* _WORK REQUIRED_: After locating "You are a computer-use" in the listing below, copy that line and each one after it exactly, ending with the line that has "Instruction: Open AGILE".
═════ RECORDS PROVIDED ═════
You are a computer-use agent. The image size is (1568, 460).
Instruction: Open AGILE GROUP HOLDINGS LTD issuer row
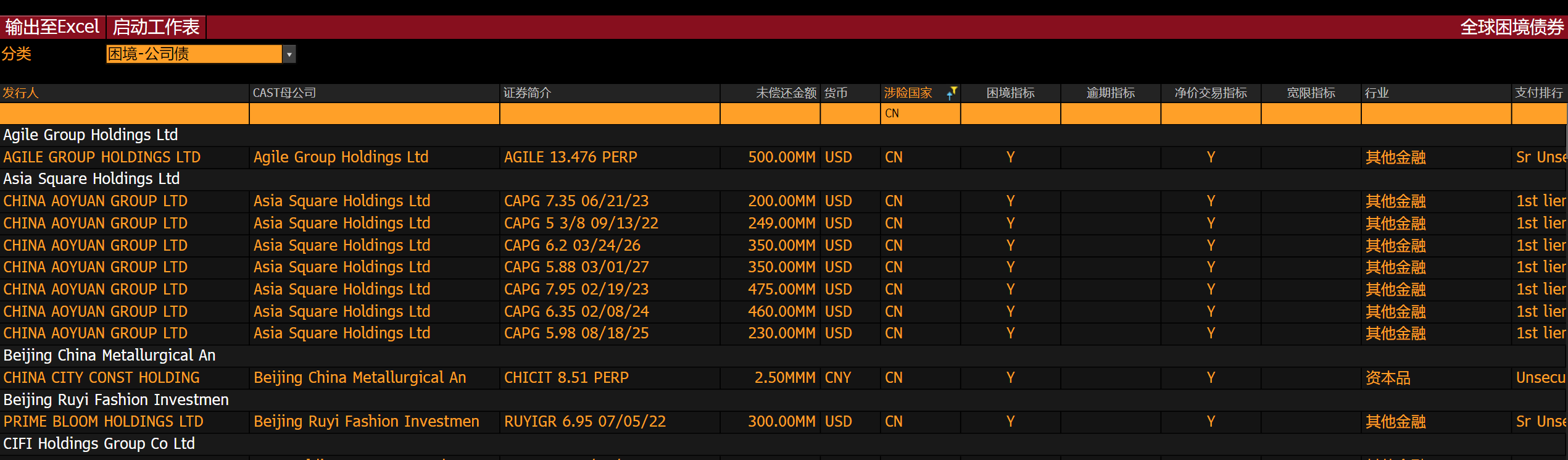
═════
═════ RECORDS PROVIDED ═════
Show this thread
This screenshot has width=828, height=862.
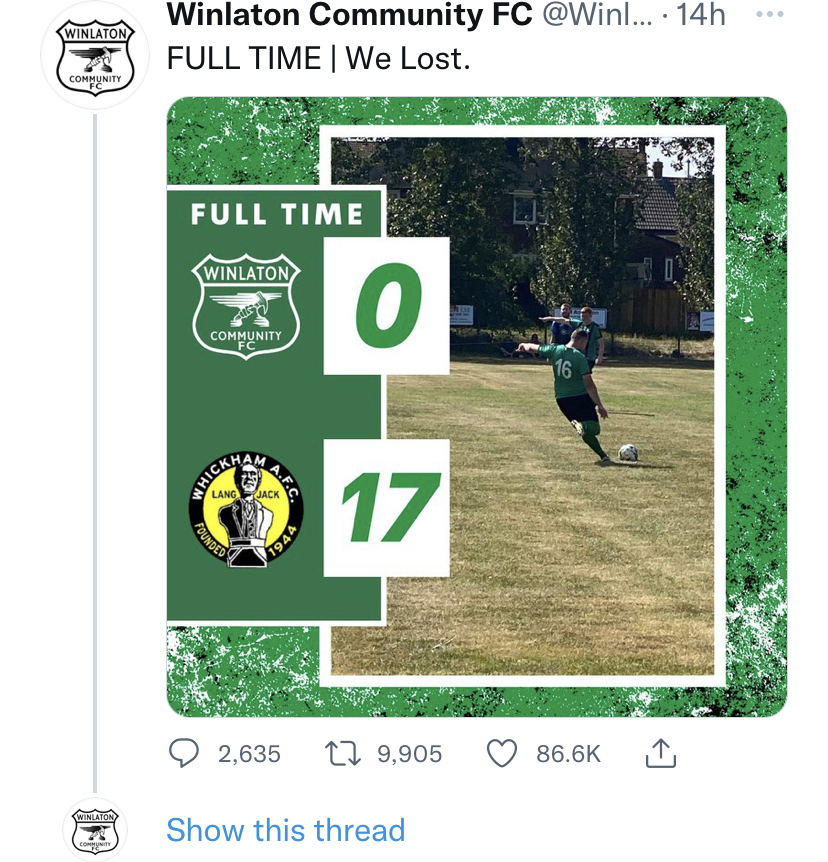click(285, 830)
═════
* _TASK OUTPUT_:
You are a computer-use agent. The image size is (1568, 460).
Instruction: Open AGILE GROUP HOLDINGS LTD issuer row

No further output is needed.